Question

How do you solve \[2x + y = 5\] and \[x - y = 1?\]

Answer 1

Hint: In this question we have given a linear equation in two variables for which we need to find the value of both \[x\] and \[y\] using additional property.

Complete step-by-step solution:
In this case we have a perfect scenario because the \[y\] terms are additive inverses. When the two equations are added, the \[y\] terms will add to 0.
\[2x + y = 5\;\] …. (A)
\[x - y = 1\;\] …. (B)
On adding equations, A and B we will get the following equation:
A + B: \[3x = 6\] …. (C)
So, the final value of \[x\] will be 2.
\[x = 2\]
Substituting \[x = 2\] in equation (B) we will get the value of \[y\] as follows:
\[2 - y = 1\]
\[2 - 1 = y\]
\[y = 1\]

Thus, we get final values as \[x = 2\;\;\;and{\text{ }}y = 1\].

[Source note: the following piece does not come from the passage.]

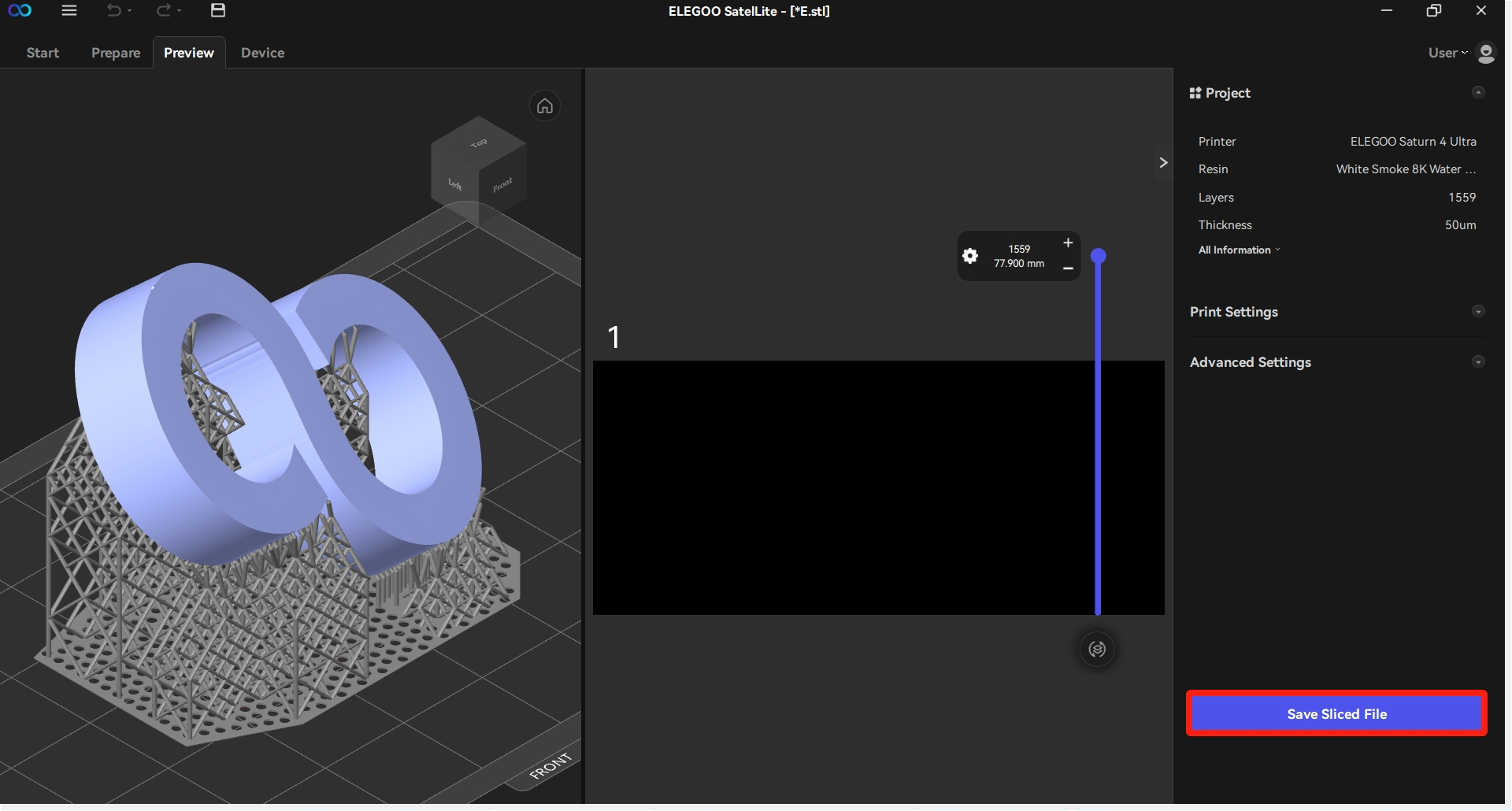Decrease layer with the minus button
Image resolution: width=1512 pixels, height=811 pixels.
point(1068,268)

Note: Well, it would be easier when we have few equations and variables. If we have 2 equations and 2 variables it is ok; when we get to 3 equations and 3 variables it becomes more complicated, it is still possible, but we have more work to do. The number of substitutions increases together with the possibility to make mistakes.
In general, in linear equations, we need n equations if we have n variables. Let us have 3 equations and 3 variables \[x\] , \[y\] and \[z\] . Now pick up an equation with \[x\] and segregate it to say \[x\] in terms of \[y\] , \[z\] . When we put this value of \[x\] in two other equations we get two equations in \[y\] and \[z\] .
We can now find \[y\] in terms of \[z\] say using the second equation and when we put in the third equation, we get the value of \[z\] . Once \[z\] is known, it is easy to find \[y\] and then \[x\] .
More than 3 equations and 3 variables and it gets almost impossible and other methods would be better like the slope intercept form of equation or the distributive properties of linear equations.